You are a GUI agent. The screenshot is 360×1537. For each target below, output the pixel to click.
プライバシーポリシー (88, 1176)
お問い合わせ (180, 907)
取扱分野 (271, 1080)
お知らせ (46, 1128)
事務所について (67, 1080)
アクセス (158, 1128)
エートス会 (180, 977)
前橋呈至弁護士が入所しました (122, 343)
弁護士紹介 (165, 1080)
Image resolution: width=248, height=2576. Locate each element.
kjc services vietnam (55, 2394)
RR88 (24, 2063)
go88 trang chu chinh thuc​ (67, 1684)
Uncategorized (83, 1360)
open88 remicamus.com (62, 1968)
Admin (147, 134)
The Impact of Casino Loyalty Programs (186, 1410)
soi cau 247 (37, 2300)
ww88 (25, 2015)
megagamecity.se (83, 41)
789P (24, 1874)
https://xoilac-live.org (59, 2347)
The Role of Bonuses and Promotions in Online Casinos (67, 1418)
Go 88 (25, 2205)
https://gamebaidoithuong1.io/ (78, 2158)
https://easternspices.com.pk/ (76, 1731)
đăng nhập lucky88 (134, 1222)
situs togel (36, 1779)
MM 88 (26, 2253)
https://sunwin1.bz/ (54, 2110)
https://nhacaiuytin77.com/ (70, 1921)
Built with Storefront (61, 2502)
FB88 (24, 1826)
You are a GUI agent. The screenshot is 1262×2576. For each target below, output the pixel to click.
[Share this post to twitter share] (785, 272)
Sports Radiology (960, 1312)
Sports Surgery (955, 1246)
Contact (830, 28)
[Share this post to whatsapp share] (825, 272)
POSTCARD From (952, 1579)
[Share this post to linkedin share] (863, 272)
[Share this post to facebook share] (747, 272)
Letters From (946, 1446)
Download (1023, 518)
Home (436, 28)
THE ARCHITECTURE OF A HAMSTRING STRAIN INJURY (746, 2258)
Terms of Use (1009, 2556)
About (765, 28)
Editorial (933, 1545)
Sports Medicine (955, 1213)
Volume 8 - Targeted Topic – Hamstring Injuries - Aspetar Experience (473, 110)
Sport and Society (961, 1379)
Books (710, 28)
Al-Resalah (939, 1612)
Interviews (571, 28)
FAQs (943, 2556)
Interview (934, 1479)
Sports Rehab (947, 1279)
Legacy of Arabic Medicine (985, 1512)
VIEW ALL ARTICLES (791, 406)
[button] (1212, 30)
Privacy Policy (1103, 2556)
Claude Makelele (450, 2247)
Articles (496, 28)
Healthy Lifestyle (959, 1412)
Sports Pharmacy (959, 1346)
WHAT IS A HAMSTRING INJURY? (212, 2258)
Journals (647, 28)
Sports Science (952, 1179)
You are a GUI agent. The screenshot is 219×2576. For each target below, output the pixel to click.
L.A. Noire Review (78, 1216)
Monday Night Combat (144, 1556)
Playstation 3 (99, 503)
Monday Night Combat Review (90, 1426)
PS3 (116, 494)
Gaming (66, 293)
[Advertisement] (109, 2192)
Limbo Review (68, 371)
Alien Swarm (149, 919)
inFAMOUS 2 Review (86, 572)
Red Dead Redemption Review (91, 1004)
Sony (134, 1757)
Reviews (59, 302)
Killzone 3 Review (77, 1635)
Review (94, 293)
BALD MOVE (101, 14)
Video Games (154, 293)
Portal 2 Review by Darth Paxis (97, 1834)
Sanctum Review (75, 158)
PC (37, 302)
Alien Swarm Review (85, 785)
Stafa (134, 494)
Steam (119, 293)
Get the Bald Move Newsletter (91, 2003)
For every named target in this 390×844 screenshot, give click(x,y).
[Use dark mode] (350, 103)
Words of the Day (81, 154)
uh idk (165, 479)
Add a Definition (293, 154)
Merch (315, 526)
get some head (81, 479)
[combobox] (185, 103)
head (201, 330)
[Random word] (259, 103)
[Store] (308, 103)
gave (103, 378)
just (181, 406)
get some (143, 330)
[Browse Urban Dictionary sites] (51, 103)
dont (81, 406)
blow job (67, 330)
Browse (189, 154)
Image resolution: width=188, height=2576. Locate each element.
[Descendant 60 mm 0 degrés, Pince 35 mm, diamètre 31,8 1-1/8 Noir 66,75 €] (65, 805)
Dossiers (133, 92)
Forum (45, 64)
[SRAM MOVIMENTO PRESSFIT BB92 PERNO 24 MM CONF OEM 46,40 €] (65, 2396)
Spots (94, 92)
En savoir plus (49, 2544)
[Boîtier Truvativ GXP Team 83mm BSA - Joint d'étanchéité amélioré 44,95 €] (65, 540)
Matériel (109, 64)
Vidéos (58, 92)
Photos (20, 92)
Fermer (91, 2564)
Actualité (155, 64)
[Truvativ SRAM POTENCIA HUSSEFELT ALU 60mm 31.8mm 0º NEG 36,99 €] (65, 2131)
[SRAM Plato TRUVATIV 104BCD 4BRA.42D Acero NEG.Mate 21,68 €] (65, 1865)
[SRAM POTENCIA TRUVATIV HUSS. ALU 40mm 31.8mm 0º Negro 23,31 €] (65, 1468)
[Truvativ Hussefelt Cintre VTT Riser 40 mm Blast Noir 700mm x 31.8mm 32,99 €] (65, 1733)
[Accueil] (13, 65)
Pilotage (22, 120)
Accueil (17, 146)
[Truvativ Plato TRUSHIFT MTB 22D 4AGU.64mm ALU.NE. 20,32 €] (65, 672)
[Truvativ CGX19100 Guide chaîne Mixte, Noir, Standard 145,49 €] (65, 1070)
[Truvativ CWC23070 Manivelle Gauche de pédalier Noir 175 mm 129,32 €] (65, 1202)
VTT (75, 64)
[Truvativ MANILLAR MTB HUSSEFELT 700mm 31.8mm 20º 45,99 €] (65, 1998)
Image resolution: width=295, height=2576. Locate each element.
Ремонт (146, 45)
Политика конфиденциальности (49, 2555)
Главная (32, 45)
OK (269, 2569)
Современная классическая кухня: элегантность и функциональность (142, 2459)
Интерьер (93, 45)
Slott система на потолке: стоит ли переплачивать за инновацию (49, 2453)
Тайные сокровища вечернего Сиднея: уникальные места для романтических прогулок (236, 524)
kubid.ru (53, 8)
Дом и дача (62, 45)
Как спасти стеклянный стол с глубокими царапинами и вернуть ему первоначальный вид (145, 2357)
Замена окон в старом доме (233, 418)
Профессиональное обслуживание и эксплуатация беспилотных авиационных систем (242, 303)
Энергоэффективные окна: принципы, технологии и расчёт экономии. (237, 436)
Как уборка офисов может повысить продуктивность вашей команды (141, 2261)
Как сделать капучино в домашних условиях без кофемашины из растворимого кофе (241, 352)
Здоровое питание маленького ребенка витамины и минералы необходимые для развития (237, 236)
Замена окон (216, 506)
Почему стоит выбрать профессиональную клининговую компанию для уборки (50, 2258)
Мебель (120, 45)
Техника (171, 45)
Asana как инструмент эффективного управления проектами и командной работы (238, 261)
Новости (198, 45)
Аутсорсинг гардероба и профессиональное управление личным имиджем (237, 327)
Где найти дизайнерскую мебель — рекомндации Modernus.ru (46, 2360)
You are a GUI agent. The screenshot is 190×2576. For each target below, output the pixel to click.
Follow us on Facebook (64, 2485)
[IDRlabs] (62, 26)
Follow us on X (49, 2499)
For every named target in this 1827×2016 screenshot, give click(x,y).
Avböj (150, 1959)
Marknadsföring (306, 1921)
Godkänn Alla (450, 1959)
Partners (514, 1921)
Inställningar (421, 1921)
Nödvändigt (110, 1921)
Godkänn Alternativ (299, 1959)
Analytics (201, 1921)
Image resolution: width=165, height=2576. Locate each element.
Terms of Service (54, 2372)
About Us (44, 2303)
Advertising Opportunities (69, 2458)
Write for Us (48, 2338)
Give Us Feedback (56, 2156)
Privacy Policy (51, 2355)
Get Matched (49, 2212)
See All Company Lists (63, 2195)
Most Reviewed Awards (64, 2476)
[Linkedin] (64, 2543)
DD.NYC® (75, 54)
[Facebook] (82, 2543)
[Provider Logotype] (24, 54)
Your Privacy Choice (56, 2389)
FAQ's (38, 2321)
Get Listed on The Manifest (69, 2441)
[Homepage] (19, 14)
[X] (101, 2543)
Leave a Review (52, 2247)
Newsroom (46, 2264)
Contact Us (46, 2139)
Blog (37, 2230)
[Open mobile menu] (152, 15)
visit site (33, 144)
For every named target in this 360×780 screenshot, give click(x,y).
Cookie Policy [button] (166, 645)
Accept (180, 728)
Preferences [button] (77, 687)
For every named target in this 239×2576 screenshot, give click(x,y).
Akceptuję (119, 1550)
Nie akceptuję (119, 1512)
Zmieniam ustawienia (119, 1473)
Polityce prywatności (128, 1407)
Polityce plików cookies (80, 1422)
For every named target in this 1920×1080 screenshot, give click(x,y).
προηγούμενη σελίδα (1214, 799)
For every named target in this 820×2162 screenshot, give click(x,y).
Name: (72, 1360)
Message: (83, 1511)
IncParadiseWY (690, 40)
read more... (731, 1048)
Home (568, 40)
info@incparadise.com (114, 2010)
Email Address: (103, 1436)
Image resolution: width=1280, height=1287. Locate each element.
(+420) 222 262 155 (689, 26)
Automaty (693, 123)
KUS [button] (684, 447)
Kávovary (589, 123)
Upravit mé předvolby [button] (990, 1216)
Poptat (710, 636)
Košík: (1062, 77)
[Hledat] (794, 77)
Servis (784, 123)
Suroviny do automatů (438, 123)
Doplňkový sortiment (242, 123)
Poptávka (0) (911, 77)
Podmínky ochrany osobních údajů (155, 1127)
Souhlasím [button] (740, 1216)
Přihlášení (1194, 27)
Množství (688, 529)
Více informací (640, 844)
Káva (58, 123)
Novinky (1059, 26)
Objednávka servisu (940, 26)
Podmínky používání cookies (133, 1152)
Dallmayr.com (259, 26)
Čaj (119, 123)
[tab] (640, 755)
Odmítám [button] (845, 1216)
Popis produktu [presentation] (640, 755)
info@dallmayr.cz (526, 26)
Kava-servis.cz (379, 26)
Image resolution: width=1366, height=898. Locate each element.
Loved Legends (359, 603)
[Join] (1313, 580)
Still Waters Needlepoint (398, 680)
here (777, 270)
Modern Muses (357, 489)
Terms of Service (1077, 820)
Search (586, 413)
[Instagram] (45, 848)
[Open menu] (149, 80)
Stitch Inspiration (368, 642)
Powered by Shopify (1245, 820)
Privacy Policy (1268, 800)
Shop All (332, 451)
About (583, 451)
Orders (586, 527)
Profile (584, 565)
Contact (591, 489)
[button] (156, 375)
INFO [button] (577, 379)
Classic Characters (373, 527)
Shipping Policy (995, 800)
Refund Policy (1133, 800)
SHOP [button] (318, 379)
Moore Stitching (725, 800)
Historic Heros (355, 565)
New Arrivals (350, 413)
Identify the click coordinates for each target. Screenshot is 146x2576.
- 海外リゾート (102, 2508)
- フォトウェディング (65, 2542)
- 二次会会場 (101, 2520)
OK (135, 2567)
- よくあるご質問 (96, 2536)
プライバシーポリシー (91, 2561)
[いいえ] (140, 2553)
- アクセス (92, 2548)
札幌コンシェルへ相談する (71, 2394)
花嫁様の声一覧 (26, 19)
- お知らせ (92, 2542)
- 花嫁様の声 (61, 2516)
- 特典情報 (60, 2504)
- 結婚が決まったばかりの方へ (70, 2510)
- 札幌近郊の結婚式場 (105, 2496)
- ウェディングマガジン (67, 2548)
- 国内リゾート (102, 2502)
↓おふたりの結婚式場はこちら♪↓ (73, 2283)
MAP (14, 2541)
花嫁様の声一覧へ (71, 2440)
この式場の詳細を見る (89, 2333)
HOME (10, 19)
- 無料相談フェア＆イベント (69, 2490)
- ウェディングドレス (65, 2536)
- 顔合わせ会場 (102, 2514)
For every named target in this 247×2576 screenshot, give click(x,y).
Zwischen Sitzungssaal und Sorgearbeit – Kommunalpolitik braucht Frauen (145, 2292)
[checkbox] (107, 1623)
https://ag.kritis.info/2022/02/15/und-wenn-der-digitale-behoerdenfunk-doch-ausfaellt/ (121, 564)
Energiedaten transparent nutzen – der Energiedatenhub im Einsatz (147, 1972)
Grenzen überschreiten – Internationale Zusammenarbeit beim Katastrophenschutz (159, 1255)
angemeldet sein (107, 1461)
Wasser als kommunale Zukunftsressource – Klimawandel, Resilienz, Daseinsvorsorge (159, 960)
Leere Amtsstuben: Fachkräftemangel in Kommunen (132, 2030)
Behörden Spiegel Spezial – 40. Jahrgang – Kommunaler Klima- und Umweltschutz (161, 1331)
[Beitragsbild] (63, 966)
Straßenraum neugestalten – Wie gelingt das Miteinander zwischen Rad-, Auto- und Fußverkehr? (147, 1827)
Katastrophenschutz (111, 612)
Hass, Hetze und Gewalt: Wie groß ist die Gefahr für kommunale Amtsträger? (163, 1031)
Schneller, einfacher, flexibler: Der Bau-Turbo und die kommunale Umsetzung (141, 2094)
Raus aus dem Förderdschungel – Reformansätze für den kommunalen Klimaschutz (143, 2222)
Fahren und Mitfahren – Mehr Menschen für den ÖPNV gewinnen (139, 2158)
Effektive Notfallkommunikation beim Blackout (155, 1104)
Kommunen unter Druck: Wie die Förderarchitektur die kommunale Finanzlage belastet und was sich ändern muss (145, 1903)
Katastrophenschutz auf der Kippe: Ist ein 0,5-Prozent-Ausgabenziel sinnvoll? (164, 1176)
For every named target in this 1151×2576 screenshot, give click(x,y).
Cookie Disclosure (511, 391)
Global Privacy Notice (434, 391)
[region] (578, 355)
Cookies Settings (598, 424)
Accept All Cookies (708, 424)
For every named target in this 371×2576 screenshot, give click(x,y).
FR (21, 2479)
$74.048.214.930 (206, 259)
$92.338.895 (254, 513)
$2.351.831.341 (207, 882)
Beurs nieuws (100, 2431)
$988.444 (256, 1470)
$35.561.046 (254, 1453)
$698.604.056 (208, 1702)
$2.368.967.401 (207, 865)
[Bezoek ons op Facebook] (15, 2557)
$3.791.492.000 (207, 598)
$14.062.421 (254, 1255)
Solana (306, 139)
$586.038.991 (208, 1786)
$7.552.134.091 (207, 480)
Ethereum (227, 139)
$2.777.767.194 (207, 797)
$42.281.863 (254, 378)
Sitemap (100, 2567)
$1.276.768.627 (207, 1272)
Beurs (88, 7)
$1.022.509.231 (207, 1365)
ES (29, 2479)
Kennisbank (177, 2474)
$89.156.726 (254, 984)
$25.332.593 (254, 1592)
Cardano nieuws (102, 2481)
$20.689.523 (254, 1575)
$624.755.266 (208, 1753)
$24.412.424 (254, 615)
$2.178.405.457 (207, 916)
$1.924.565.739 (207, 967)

Exercise. Working from the material above, restate word for word the lines between the line with "uh idk (165, 479)" and the line with "Spots (94, 92)", both included, and only those.

Final answer.
uh idk (165, 479)
Add a Definition (293, 154)
Merch (315, 526)
get some head (81, 479)
[combobox] (185, 103)
head (201, 330)
[Random word] (259, 103)
[Store] (308, 103)
gave (103, 378)
just (181, 406)
get some (143, 330)
[Browse Urban Dictionary sites] (51, 103)
dont (81, 406)
blow job (67, 330)
Browse (189, 154)
Image resolution: width=188, height=2576. Locate each element.
[Descendant 60 mm 0 degrés, Pince 35 mm, diamètre 31,8 1-1/8 Noir 66,75 €] (65, 805)
Dossiers (133, 92)
Forum (45, 64)
[SRAM MOVIMENTO PRESSFIT BB92 PERNO 24 MM CONF OEM 46,40 €] (65, 2396)
Spots (94, 92)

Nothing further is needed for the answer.